June 2015

Arts & Letters

History wars

By Steve Dow
Adapting Kate Grenville’s ‘The Secret River’ for the screen

“Yeah, that’s right!” yells a tall, bearded former convict wearing a green vest, brown pants and knee-high boots. He is standing at the bottom of a valley, in long grass surrounded by gum trees, waving a rifle. Two film crews for the television adaptation of The Secret River track the scene with cameras mounted on wheels. “We build things and we grow ’em ’ere – not like you, ya lazy buggers, struttin’ around like gentry with yer balls hangin’ out!”

Halfway up the hill, two dozen black men, women and children, all holding wooden spears, slowly retreat from the armed white man.
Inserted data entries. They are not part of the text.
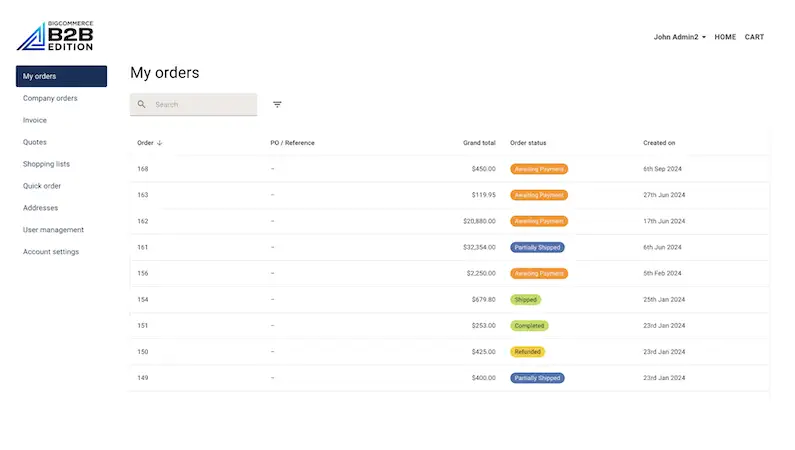
Task: Sort by Order column arrow
Action: pos(160,143)
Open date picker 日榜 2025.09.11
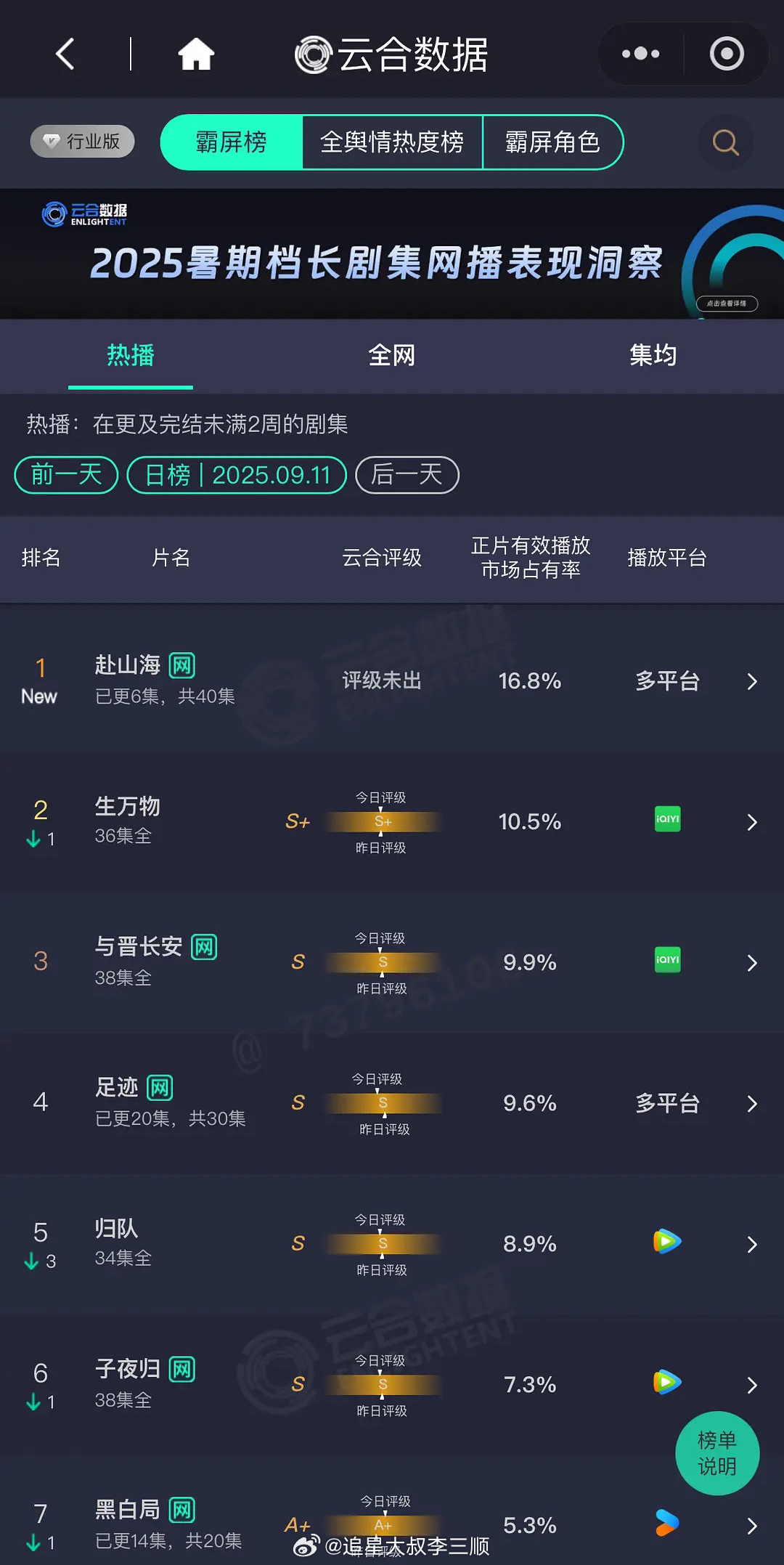 click(237, 475)
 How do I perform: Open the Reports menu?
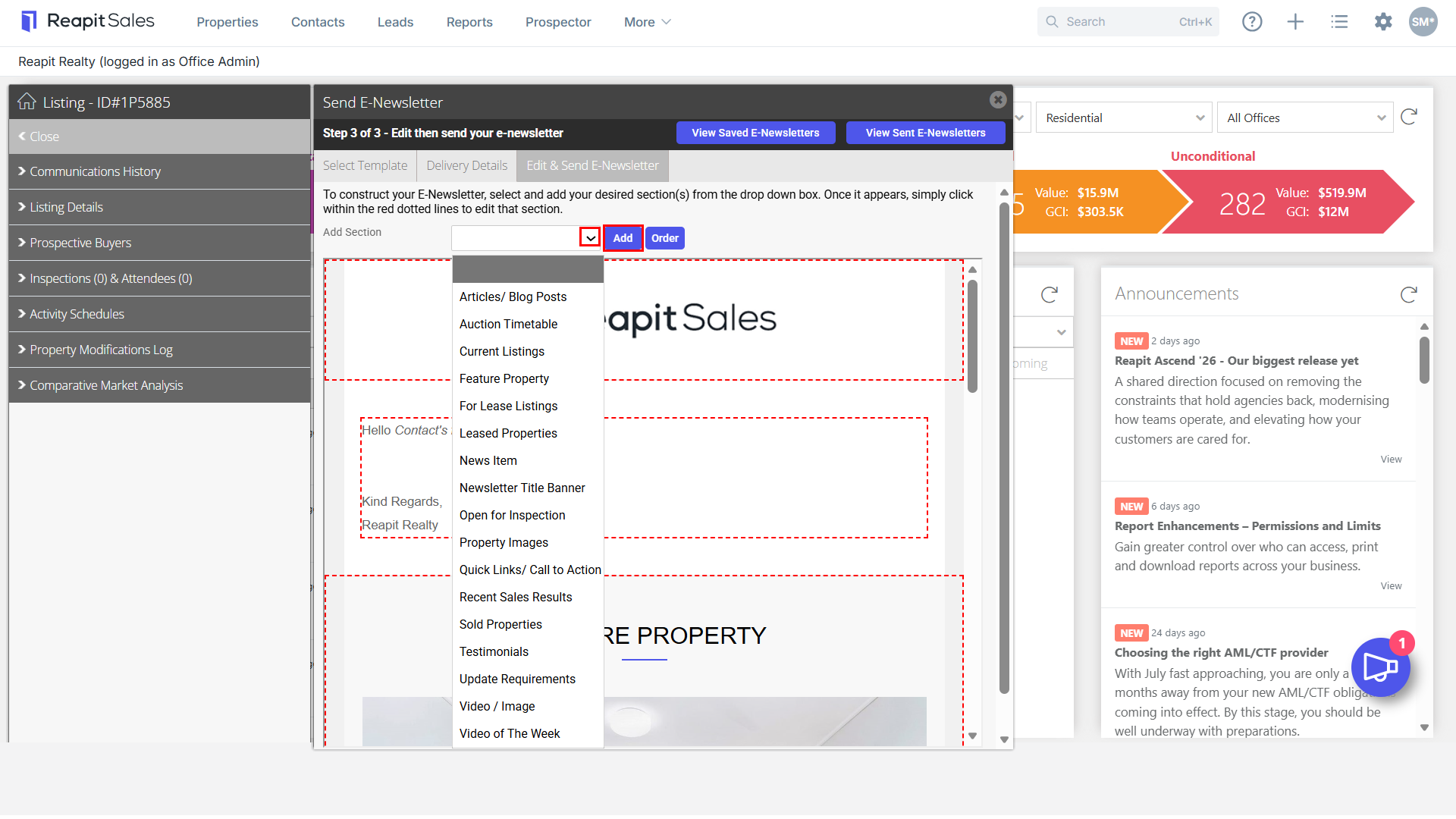tap(469, 22)
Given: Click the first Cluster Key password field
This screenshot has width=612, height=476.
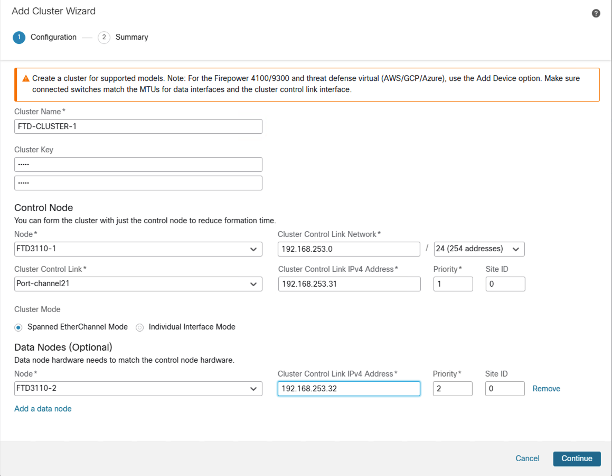Looking at the screenshot, I should 138,164.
Their leader, Grey Beard to the whites and Gumang in his Dharuk tongue, turns and mocks him.

William Thornhill, who is loosely based on novelist Kate Grenville’s great-great-great-grandfather Solomon Wiseman, is edging closer to frontier murder.

Grenville has no evidence her emancipated convict forefather had contact with indigenous Australians when he built his villa on the Hawkesbury River in New South Wales; she just has suspicions, which she explored in her 2006 Booker-shortlisted novel, about how he “took up” land. A few years earlier, he had been shipped from London to Sydney Cove for stealing timber. In 1810, he was a free man, raising two children with his wife.
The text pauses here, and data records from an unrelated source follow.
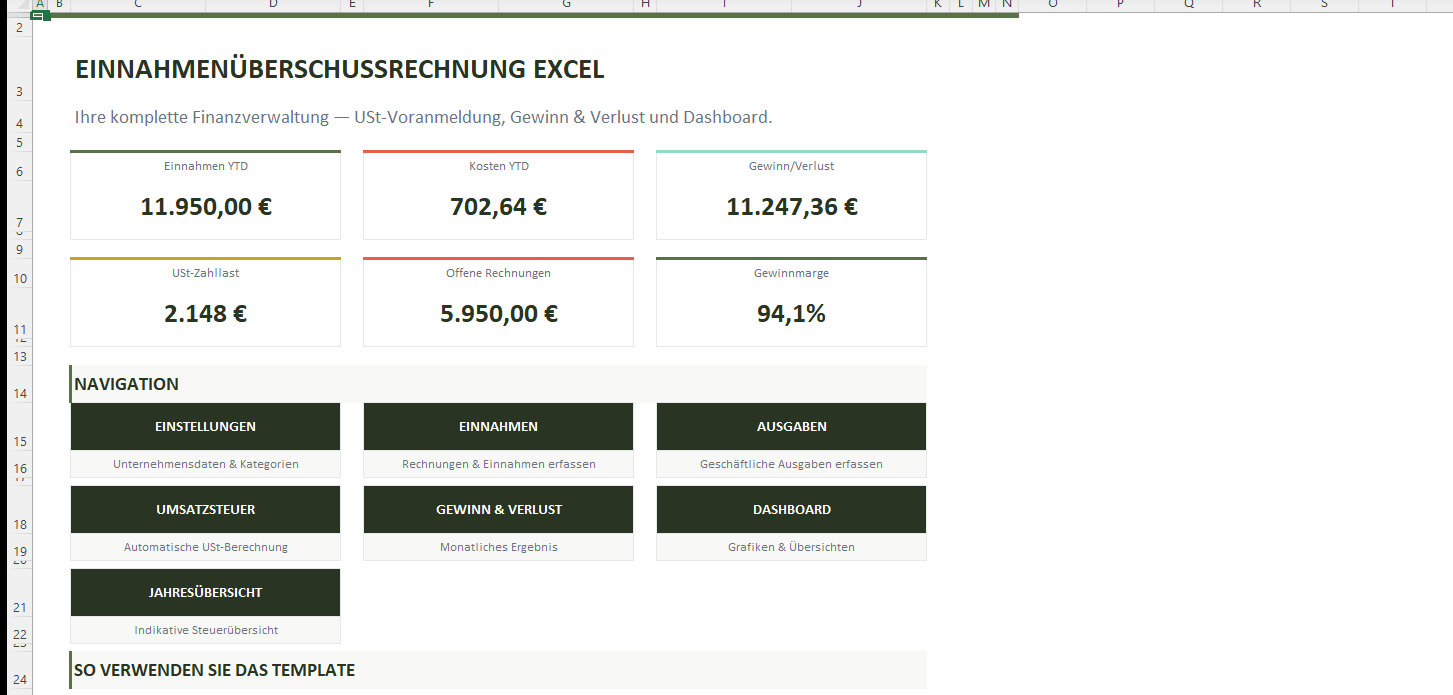
Task: Open the DASHBOARD navigation button
Action: point(791,510)
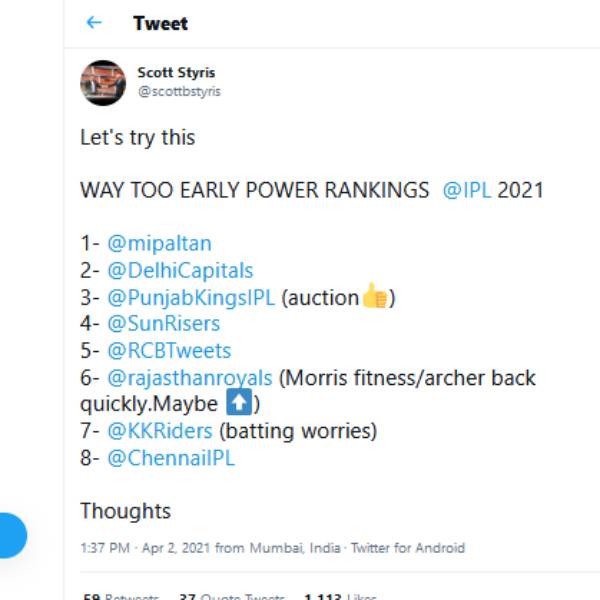Click the Tweet header title
Viewport: 600px width, 600px height.
[x=160, y=23]
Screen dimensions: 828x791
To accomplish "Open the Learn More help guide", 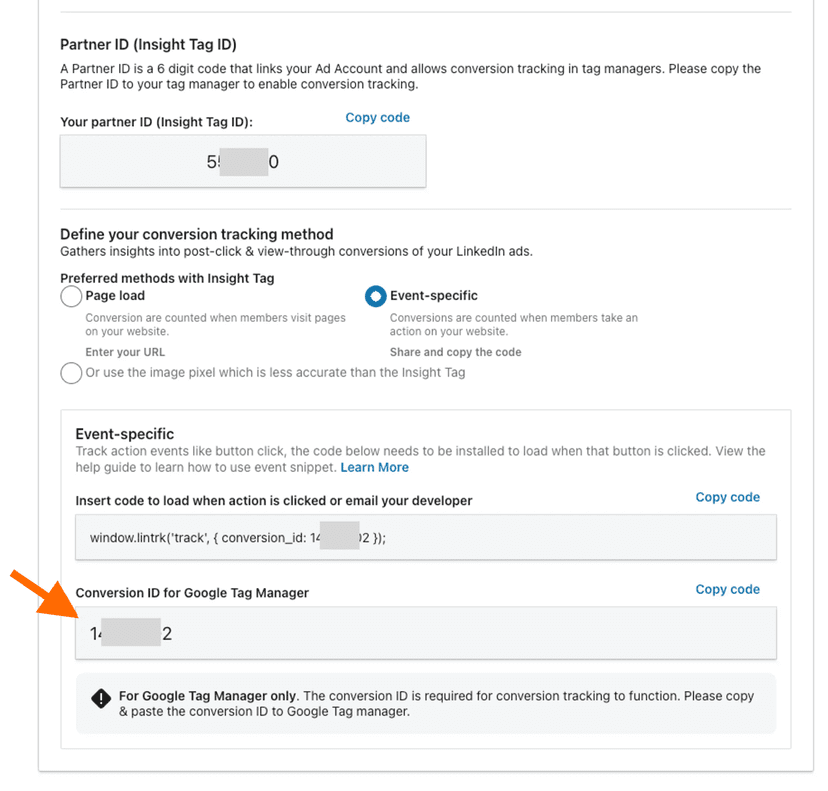I will coord(374,467).
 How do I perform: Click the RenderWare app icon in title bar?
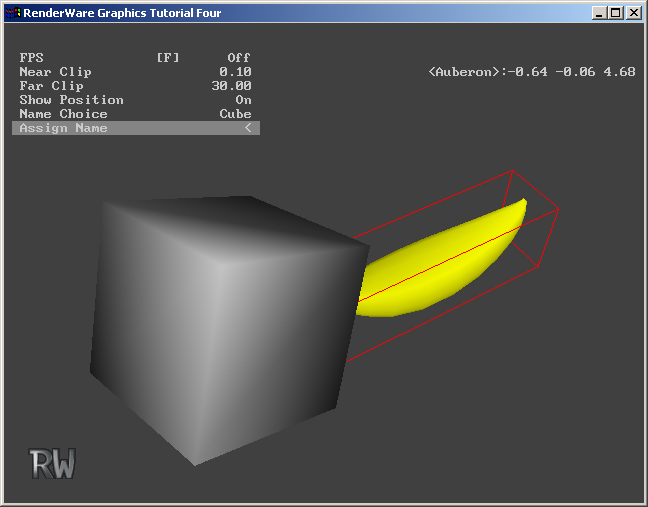(x=12, y=13)
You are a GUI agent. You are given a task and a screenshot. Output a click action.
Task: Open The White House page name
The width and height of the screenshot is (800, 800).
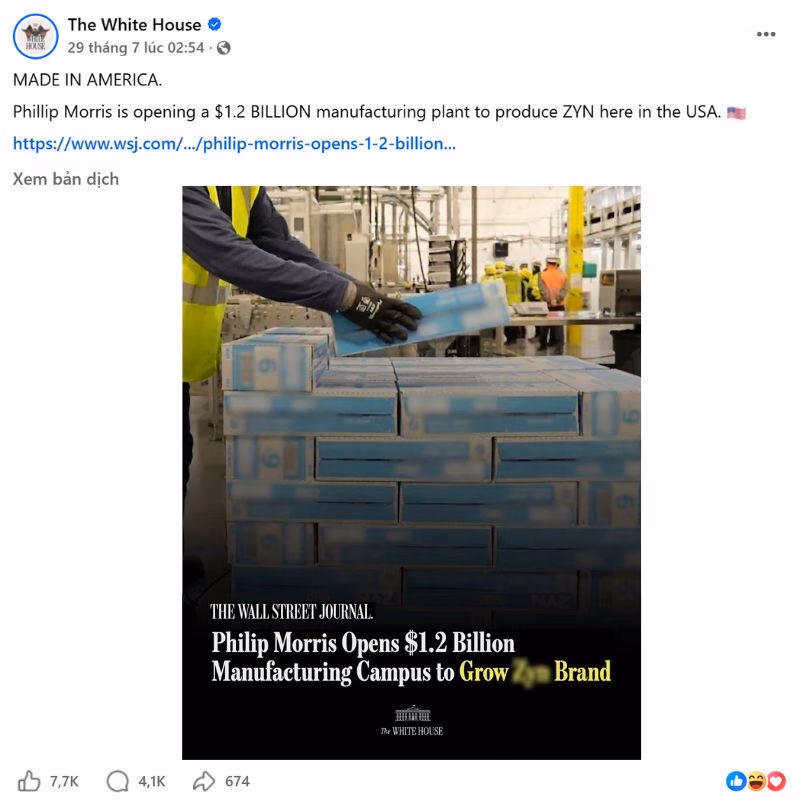[x=134, y=24]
Thornhill roars. “This is my place, ya hear me? My place!” He spits in fury: “There’s more of us comin’ every day. You’ve got no ’ope, ya hear me? No ’ope!”

Cut. On the hill, indigenous extras for this three-hour, two-part adaptation burst into laughter at British actor Oliver Jackson-Cohen’s “bugger off” lines. Frances Djulibing, who appeared in Charlie’s Country, sits with her sisters, all from Ramingining in Arnhem Land. It is cold on this Gippsland set, east of Melbourne, and there aren’t enough of the specially made skins (from legally exterminated New Zealand possums) for all the female extras. The sisters refuse to go bare-breasted.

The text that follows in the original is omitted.